The 2021 design trend of illustrated portraits as seen in Flourish magazine
5. Minimal product photography
When it comes to product photography, clean lines, hard shadows and simplicity appears to have dominated in 2020.
Dan Murphy's has embraced this simple approach, along with bold colours for many of their magazine and social shoots to create a strong identity. This design trend was also seen by brands such as Four Pillars and Good Pair Days drink subscription service. Expect similar effects throughout 2021, with the variation of more natural lighting and shadows applied. And look out for levitating objects: it’s thought that this effect is on the rise (literally), too.
Good Pair Days' product photography features clean lines and deep shadows
6. Natural design
In line with the calm colour trend, natural design elements will blossom throughout 2021. After the year of being mostly at home, it’s not surprising that many have had the sudden urge to get out and experience nature.
Commercial designers may reflect the tone and mood of natural elements. The idea of mimicking nature, whether it be earthy colours and tones, or natural gradients and patterns, will come as a deliberate way to provide calm and encourage regeneration. This graphic design trend may be delivered via our online experiences or in the products on our supermarket shelves.
The 2021 design trend of highlighting natural elements as seen in food packaging
7. AR and VR
Before the pandemic, the market for VR headsets was expected to decline 6.7%. But in 2021 it’s expected to grow to 46.2% in 2021, according to the International Data Corporation. 5G is coming and the power behind this technology will greatly enhance augmented reality and virtual reality capabilities.
While the jury is still out about whether 5G will be affordable, the idea of using VR and AR away from wi-fi access changes the ballgame. AR can already be used in live, outdoor environments but its speed will be improved. 5G will allow for better VR experiences with fewer latency issues too.

········

▸ **Using the information**:
A. According to the passage on design trends, which drink subscription service showed the minimal product photography trend?
B. State whether each statement agrees with the passage on design trends, answering yes or no and quoting the deciding words: (i) Dan Murphy's paired its simple approach with bold color. (ii) AR cannot yet be used in live, outdoor environments. (iii) Natural design elements are linked to the calm color trend.
C. Continue the passage on design trends, starting after its final sentence.

▸ **Information supplied**:
········

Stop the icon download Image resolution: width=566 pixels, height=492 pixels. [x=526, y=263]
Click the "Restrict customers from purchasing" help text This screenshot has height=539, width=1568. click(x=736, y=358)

········

▸ **Responses to the tasks**:
A. Good Pair Days.

B.
(i) Yes: "Dan Murphy's has embraced this simple approach, along with bold colours"
(ii) No: "AR can already be used in live, outdoor environments"
(iii) Yes: "In line with the calm colour trend, natural design elements will blossom throughout 2021."

C.
The release of untethered headsets has also been important, and means that VR hardware is now closer than ever to being more commonly adopted in the everyday home. And if you’re not excited about untethered headsets, then surely Tesla’s release of the Teslasuit must excite. This is a full body enclosed device that mirrors human interactions, meaning VR experiences will become more real than ever.
VR has been picking up pace in creating innovative solutions to design problems, especially as a prototyping tool. Already, VR is being used by Transurban to assist with the review process for the Westgate Tunnel Project and to allow the public to experience sections of the project.
Virtual reality appears to be lagging in the commercial stakes, whereas augmented reality is already a commercial success. Faced with diminished international travel, many believe that COVID-19 might be the watershed moment for VR for tourism marketing. If the time has finally come for commercial use of VR technologies, creatives will need to find ways to build and enhance user experiences that lean into gaming experiences.
We may even begin to see the influence of VR-related haptics extend across to our other everyday experiences, for example how we interact with our devices. If you had thought VR was never going to fully come to fruition, 2021 will demonstrate that you were wrong.
The wrap up
Predictions are not always easy to deliver, and never more so than now. But the world doesn’t stop and neither does the need for anticipating the next big thing. These design trends of 2021 may not pan out but they could provide inspiration for your own work. We can’t wait to embrace 2021 the design trends of the year.